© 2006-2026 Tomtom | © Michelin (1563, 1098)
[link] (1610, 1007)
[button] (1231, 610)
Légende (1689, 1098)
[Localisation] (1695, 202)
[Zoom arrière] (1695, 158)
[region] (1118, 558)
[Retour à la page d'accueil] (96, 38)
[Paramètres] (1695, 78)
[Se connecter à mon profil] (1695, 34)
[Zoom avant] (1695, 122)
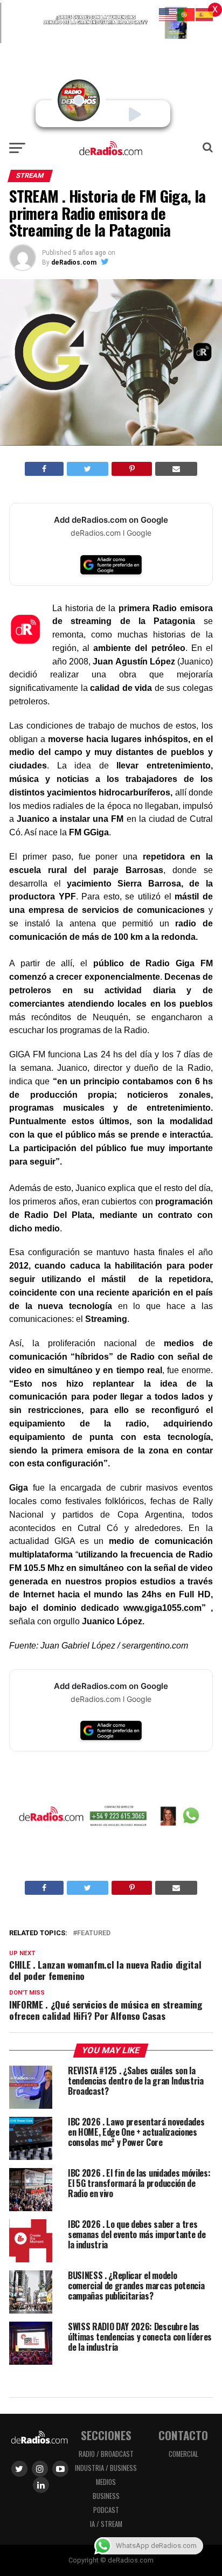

• Task requirements: Copy the material exactly as written and leave every picture behind.

• Answer box:
© 2006-2026 Tomtom | © Michelin (1563, 1098)
[link] (1610, 1007)
[button] (1231, 610)
Légende (1689, 1098)
[Localisation] (1695, 202)
[Zoom arrière] (1695, 158)
[region] (1118, 558)
[Retour à la page d'accueil] (96, 38)
[Paramètres] (1695, 78)
[Se connecter à mon profil] (1695, 34)
[Zoom avant] (1695, 122)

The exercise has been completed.